** Start Source **
That is the main reason why one cannot just install AI and call it a day. Who’d give it a purpose, guide it, and constantly fine-tune it? Not itself, for sure.

Then there is a question about what goes into it. AI — or any type of analytics tool, for that matter — depends on clean and error-free data. If the data are dirty and unusable, you may end up automating inadequate decision-making processes, getting wrong answers really fast. I’d say that would be worse than not having any answer at all.

So far, you may say I am just stating the obvious here. Of course, AI or machine learning require clean and error free data. The real trouble is that such data preparation often takes up as much as 80% (if not more) of the whole process of applying data-based intelligence to decision-making. In fact, users are finding out that the algorithmic part of the equation is the simplest to automate. The data refinement process is far more complicated than that, as it really depends on the shape of the available data. And some are really messy (hence, the title of my series in this fine publication, “Big Data, Small Data, Clean Data, Messy Data”).

So, why aren’t data readily usable?

  • Data Are in Silos: This is so common that “siloed data” is actually a term that we commonly use in meeting rooms. Simply, if the data are locked up somewhere, they won’t be much of use for anyone. Worse, each silo may be on a unique platform, with incompatible data formats from others.
  • Data Are in One Place, But Not Connected: Putting the data in one place isn’t enough, if they are not properly connected. Let’s say an organization is pursuing the coveted “Customer 360” (or more properly, “360-degree view of a customer”) for personalized marketing. The first thing to do is to define what a “person” means, in the eyes of the machine and algorithms. It could be any form of PII or even biometrics data, through which all related data would be merged and consolidated. If the online and offline shopping history of a person aren’t connected properly, algorithms will treat them as two separate entities, devaluating the target customer. This is just one example; all kinds of analytics — whether they be forecasting, segmentation, or product analysis — perform better with more than one type of data, and they should be in one place to be useful.
  • Data Are Connected, But Many Fields Are Wrong or Empty: So what if the data are merged in one place? If data are mostly empty or incorrect, they will be worse than not having any at all. Good luck forecasting or predicting anything with data fields with really low fill rates. Unfortunately, we encounter tons of missing values in the case of “Customer 360.” What we call Big Data have lots of holes in them, when everything is lined up around the target (i.e., it is nearly impossible to know everything about everyone). Plus, remember that most modern databases record and maintain what are available; but in predictive analytics, what we don’t know is equally important.
** End Source **
> _Stated exercise A_: List the headings of the bulleted points in the article on messy data that explain why data aren't readily usable.
> _Stated exercise B_: According to the article on messy data, how much of the whole process of applying data-based intelligence to decision-making does data preparation often take up?
You don't need the listing.
** Start Stored records **
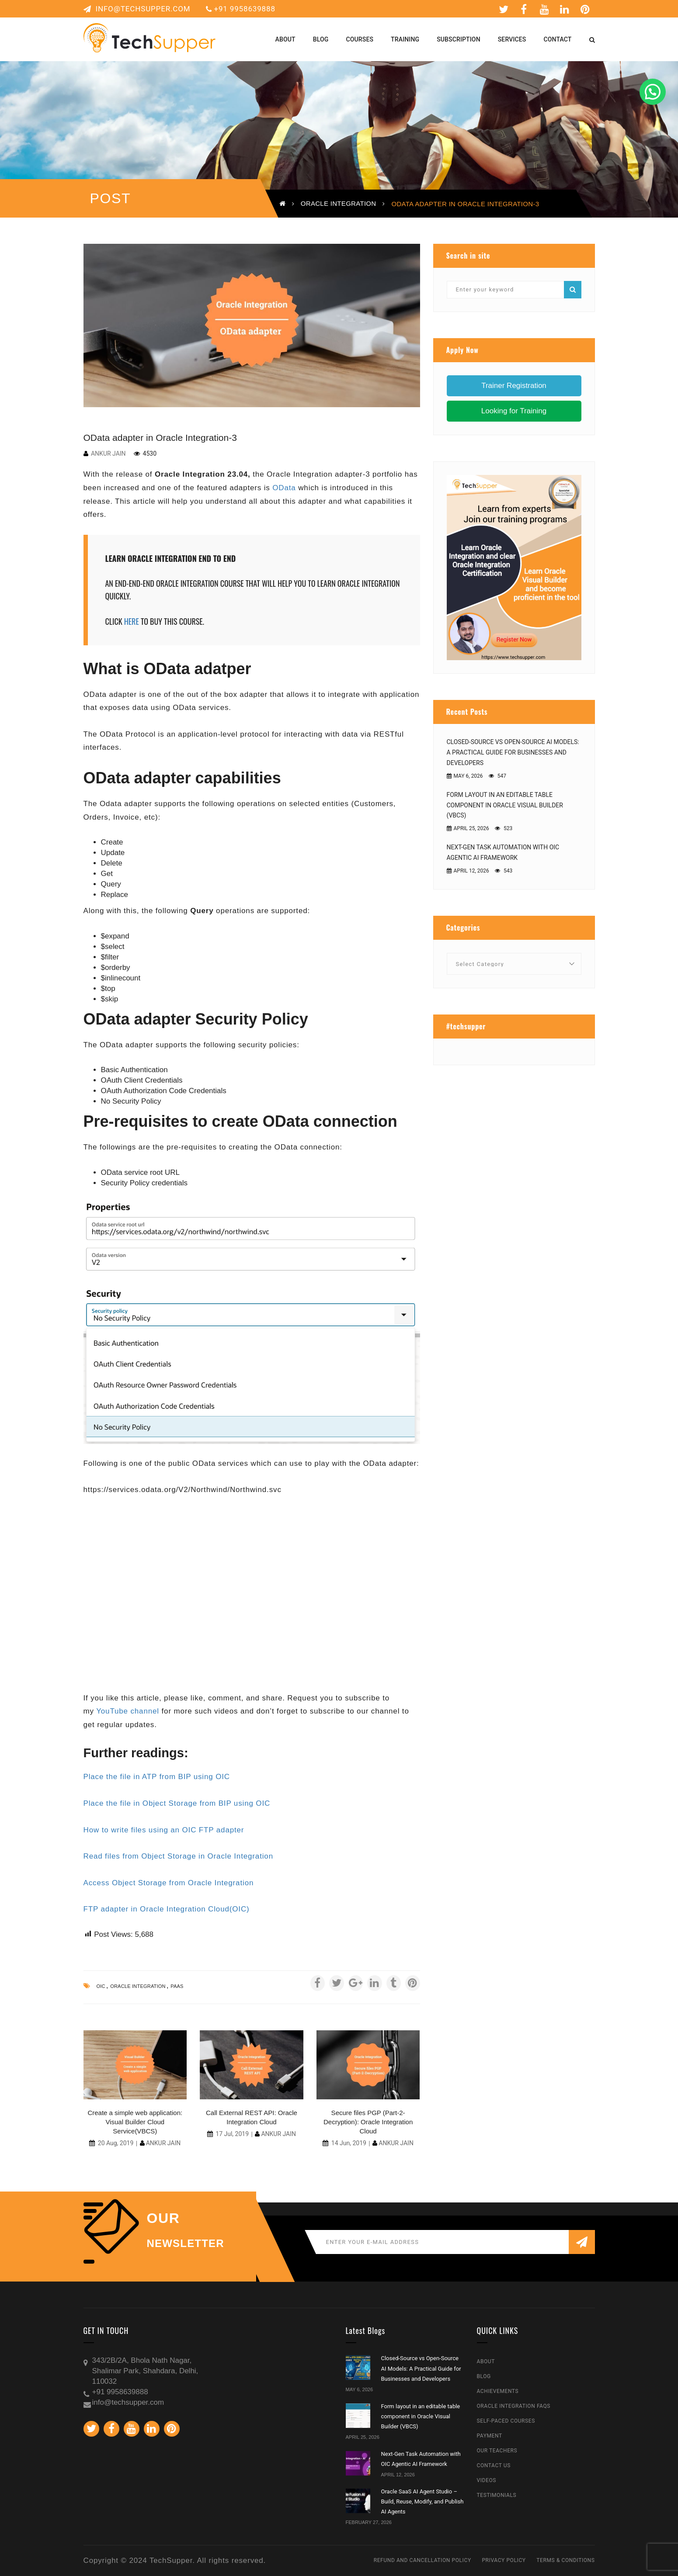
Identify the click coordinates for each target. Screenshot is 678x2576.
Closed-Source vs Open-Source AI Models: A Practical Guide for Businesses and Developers (513, 752)
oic (101, 1986)
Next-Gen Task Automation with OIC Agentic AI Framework (503, 852)
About (486, 2361)
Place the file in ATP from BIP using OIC (156, 1777)
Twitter (504, 9)
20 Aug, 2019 (115, 2143)
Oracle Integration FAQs (514, 2406)
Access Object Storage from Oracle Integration (168, 1883)
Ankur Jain (108, 453)
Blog (484, 2376)
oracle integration (138, 1986)
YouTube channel (127, 1711)
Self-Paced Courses (506, 2421)
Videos (487, 2480)
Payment (489, 2436)
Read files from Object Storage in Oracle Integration (178, 1856)
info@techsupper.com (137, 8)
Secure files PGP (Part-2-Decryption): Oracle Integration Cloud (368, 2122)
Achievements (498, 2391)
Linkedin (565, 9)
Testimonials (497, 2495)
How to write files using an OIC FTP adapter (163, 1830)
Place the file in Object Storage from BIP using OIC (177, 1803)
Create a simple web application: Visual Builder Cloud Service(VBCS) (134, 2122)
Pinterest (585, 9)
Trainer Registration (513, 385)
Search (573, 289)
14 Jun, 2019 (349, 2143)
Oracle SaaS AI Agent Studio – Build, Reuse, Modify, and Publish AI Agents (422, 2501)
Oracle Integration (338, 203)
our (163, 2218)
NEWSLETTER (185, 2243)
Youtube (544, 9)
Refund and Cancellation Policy (422, 2560)
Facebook (524, 9)
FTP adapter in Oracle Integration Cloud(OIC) (166, 1909)
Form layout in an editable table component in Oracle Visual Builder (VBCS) (505, 805)
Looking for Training (513, 411)
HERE (131, 621)
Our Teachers (497, 2451)
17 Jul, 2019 (232, 2133)
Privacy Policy (503, 2560)
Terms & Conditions (565, 2560)
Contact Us (494, 2465)
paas (176, 1986)
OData (284, 488)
** End Stored records **
> _Written answer A_:
- Data Are in Silos
- Data Are in One Place, But Not Connected
- Data Are Connected, But Many Fields Are Wrong or Empty

> _Written answer B_: As much as 80%, if not more.